Positron Emission Tomography and Magnetic Resonance Imaging (PET-MRI) systems can obtain functional and anatomical scans. PET suffers from a low signal-to-noise ratio. Meanwhile, the k-space data acquisition process in MRI is time-consuming. The study aims to accelerate MRI and enhance PET image quality. Conventional approaches involve the separate reconstruction of each modality within PET-MRI systems. However, there exists complementary information among multi-modal images. The complementary information can contribute to image reconstruction. In this study, we propose a novel PET-MRI joint reconstruction model employing a mutual consistency-driven diffusion mode, namely MC-Diffusion. MC-Diffusion learns the joint probability distribution of PET and MRI for utilizing complementary information. We conducted a series of contrast experiments about LPLS, Joint ISAT-net and MC-Diffusion by the ADNI dataset. The results underscore the qualitative and quantitative improvements achieved by MC-Diffusion, surpassing the state-of-the-art method.
Paper Structure (16 sections, 29 equations, 6 figures, 5 tables, 1 algorithm)

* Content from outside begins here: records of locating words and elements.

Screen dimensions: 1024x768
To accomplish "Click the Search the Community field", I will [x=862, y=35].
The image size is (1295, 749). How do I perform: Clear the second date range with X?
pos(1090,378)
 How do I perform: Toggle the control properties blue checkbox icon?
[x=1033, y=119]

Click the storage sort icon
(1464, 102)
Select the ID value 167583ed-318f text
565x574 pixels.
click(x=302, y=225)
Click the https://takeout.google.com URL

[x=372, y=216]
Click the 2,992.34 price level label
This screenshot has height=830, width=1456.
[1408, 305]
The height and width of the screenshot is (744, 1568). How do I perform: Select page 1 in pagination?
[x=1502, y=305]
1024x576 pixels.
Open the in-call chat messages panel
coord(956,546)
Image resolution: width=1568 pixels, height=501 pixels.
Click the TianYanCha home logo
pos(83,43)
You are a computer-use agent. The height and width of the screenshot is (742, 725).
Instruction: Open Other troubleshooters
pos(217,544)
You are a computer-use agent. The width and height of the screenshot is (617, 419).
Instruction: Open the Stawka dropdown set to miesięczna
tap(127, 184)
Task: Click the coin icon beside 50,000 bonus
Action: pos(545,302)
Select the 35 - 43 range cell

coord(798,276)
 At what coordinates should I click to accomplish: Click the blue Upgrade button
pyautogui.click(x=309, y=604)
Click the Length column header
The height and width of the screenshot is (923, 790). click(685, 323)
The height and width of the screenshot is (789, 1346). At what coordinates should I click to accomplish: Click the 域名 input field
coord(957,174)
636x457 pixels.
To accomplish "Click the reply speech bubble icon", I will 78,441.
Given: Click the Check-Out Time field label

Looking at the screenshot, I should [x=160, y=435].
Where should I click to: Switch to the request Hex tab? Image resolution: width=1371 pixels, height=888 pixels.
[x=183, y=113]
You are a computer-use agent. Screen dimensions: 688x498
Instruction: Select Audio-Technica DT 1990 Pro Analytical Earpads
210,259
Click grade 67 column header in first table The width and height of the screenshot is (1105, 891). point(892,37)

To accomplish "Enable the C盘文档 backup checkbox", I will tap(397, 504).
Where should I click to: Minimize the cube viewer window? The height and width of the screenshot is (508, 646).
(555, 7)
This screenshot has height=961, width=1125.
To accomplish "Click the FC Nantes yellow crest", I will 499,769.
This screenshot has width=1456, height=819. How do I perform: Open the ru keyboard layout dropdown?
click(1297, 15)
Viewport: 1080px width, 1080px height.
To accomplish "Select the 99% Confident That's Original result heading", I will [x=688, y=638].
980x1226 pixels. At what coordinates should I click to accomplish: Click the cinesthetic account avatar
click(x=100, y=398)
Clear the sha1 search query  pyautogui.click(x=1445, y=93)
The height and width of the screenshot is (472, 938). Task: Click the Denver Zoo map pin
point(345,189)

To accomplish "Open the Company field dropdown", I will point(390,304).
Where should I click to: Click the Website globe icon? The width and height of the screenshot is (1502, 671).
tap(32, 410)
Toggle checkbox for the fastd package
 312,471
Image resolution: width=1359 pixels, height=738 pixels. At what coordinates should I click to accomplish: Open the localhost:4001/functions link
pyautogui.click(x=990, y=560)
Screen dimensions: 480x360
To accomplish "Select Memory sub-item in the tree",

This paper contains 16 sections, 29 equations, 6 figures, 5 tables, 1 algorithm.

Figures (6)

  • Figure 1: The scheme of MC-Diffusion. (a) In the forward process, noise at different scales is gradually added into the multi-modality and conducted Langevin MCMC sampling in the reverse process. (b) The same noise added into mutual consistency PET and MRI in the forward process.
  • Figure 2: Reconstruction results under cartesian undersampling at 4-fold. The values in the corner are each slice's PSNR/SSIM/NMSE values. The first row describes the ground truth of MRI and the results of reconstruction by independent model and joint reconstruction model. The second row shows MRI undersampling patterns and error views. The grayscale of the reconstructed images and the error images' colour bar are on the figure's right.
  • Figure 3: Reconstruction results for sinograms of size $128 \times 300$. The first row describes the ground truth of PET and the results of reconstruction by independent model and joint reconstruction model. The second row shows PET sinogram data and error views.
  • Figure 4: Joint reconstruction results under cartesian undersampling at 3-fold and for sinograms of size $128 \times 300$. The values in the corner are each slice's PSNR/SSIM/NMSE values. The first row describes the ground truth of MRI and the results of reconstruction by contrast models. The second row shows MRI undersampling patterns and error views. The third row describes the ground truth of PET and the results of joint reconstruction by contrast models. The fourth row shows PET sinogram data and error views. The grayscale of the reconstructed images and the error images' colour bar are on the figure's right.
  • Figure 5: Joint reconstruction results under cartesian undersampling at 4-fold and for sinograms of size $128 \times 300$. The first row describes the ground truth of MRI and the results of reconstruction by contrast models. The second row shows MRI subsampling patterns and error views. The third row describes the ground truth of PET and the results of joint reconstruction by contrast models. The fourth row shows PET sinogram data and error views.